Die Rüge, der Beweisantrag Nr. 37 sei zu Unrecht abgelehnt worden, ist unbeachtlich, soweit es um die Behauptung geht, Sibylle F. wohne sei einiger Zeit mit einem Mann zusammen. Die Revisionsbegründung teilt dazu den Inhalt des Ablehnungsbeschlusses nicht vollständig mit (§ 344 Abs. 2 Satz 2 StPO). Im übrigen ist die Rüge unbegründet. Das Landgericht hat es abgelehnt, Sibylle F. über die Behauptung zu vernehmen, daß sie seit über einem Jahr Drogen nehme, weil sie zu der Frage, ob sie zur Tatzeit unter Rauschmitteleinfluß gestanden habe, bereits vernommen worden und der übrige Teil der Beweisbehauptung (Einnahme von Drogen nach der Tat) für die Entscheidung ohne Bedeutung sei. Darin liegt kein durchgreifender Verfahrensfehler. Zwar hat das Landgericht es versäumt, in dem Ablehnungsbeschluß im einzelnen die Gründe anzugeben, aus denen es diesen Teil der Beweisbehauptung als unerheblich ansah. Darauf kann das Urteil aber nicht beruhen. Die tatsächliche Erwägung des Gerichts, es könne die Glaubwürdigkeit der Zeugin Sibylle F. nicht beeinflussen, wenn sie (erst) nach der Tat Rauschmittel genommen habe, lag hier auf der Hand und war auch für den Angeklagten und seine Verteidiger offensichtlich (BGH 5 StR 223/65 vom 29.6.1965).
7.
Die Beweisanträge Nr. 10 und 11, einen weiteren Sachverständigen über die Glaubwürdigkeit der Zeugin Sibylle F. zu vernehmen, hat das Landgericht abgelehnt, weil es selbst über die erforderliche Sachkunde verfüge. Das war zulässig. Ein Antrag auf Vernehmung eines weiteren Sachverständigen kann nicht nur aus dem in § 244 Abs. 4 Satz 2 StPO bezeichneten Grund abgelehnt werden, sondern auch dann, wenn das Gericht - ohne oder mit Hilfe des bereits vernommenen Sachverständigen - selbst die erforderliche Sachkunde besitzt (§ 244 Abs. 4 Satz 1 StPO). Für die Annahme, daß der Tatrichter sich diese Sachkunde etwa zu Unrecht zugetraut haben könnte, bieten die Urteilsgründe keinen Anhalt. Die Beweislage war hier nicht besonders schwierig. Die Zeugin Sibylle F. war zur Tatzeit nahezu 17 Jahre, bei ihrer Vernehmung in der Hauptverhandlung fast 18 Jahre alt. Sie hat im Laufe des Verfahrens die Vorgänge im wesentlichen gleichbleibend geschildert. Ihre Angaben sind in mehreren Punkten durch die Einlassung des Angeklagten und durch Zeugenaussagen bestätigt worden (UA S. 5). Auch die psychologische Sachverständige Frau Dr. Hoops hielt sie für glaubwürdig. Unter diesen Umständen brauchte das Gericht, eine Jugendkammer, seine Sachkunde in den Urteilsgründen nicht besonders darzulegen.
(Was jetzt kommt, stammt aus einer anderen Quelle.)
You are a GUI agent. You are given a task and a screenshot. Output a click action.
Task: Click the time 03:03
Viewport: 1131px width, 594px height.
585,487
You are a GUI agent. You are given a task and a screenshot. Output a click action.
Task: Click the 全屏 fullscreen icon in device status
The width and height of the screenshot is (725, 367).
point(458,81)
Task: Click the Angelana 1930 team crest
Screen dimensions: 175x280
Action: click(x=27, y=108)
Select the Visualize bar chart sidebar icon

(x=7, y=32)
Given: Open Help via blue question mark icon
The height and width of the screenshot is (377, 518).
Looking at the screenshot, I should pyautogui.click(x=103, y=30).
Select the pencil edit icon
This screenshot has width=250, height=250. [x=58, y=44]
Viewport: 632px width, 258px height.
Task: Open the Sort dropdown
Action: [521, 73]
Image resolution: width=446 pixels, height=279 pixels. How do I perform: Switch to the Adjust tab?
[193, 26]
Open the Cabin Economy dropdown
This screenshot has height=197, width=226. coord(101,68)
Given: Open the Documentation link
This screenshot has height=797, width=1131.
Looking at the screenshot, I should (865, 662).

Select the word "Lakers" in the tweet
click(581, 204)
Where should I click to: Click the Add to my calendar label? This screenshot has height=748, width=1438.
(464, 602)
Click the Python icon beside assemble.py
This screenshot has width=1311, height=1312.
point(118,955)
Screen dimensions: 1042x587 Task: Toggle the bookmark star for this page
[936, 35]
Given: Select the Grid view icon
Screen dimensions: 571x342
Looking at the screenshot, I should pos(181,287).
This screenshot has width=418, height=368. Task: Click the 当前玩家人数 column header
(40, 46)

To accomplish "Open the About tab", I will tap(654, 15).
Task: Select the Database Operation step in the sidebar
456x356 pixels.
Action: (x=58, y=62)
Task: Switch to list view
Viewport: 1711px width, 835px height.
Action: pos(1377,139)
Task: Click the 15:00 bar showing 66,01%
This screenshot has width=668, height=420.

Anders wäre es allerdings, wenn hier einer der in § 244 Abs. 4 Satz 2 Halbsatz 2 StPO angeführten Fälle vorläge. Dafür ist aber nichts ersichtlich. Auch die Revision hat das nicht darzutun vermocht.
Vielmehr trägt sie selbst vor, die Sachverständige Frau Dr. Hoops habe sich in ihrem Gutachten auch mit der alkoholischen Beeinflussung der Zeugin Sibylle F. auseinandergesetzt, die das Landgericht für die Tatzeit festgestellt hat (UA S. 2 und 5).
Dann ist es auch nicht zu beanstanden, daß das Landgericht die Beweisanträge Nr. 17, 34 und 35, weitere Sachverständige darüber zu vernehmen, daß der von der Zeugin genossene Alkohol die Glaubwürdigkeit ihrer Aussage beeinträchtige, ebenfalls wegen eigener Sachkunde abgelehnt hat.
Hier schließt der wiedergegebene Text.